Extracted records
# # #

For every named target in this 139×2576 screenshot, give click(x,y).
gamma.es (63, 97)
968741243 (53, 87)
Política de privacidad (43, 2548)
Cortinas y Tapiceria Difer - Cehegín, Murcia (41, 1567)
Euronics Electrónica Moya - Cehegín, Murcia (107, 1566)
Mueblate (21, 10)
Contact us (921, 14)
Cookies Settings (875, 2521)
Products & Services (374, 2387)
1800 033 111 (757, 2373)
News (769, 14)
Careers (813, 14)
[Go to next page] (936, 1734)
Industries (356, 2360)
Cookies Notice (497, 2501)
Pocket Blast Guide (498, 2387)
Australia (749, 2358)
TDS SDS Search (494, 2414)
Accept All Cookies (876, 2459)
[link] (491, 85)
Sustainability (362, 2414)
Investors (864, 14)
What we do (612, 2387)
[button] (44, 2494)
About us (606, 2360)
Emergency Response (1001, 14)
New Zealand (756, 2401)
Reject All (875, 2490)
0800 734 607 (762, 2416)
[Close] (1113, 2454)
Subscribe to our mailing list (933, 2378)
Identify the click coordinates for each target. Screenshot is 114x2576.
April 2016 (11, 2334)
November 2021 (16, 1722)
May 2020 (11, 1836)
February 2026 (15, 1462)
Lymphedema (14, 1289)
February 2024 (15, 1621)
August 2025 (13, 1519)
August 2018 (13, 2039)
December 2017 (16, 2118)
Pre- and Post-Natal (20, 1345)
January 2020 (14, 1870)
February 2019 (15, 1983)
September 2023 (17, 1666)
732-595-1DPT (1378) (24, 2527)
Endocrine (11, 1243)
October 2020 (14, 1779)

# # #

* ASSIGNED TASK:
Your answer should be a single number: the count of lines in these records that hold the string "Cehegín".

* YOUR SOLUTION:
2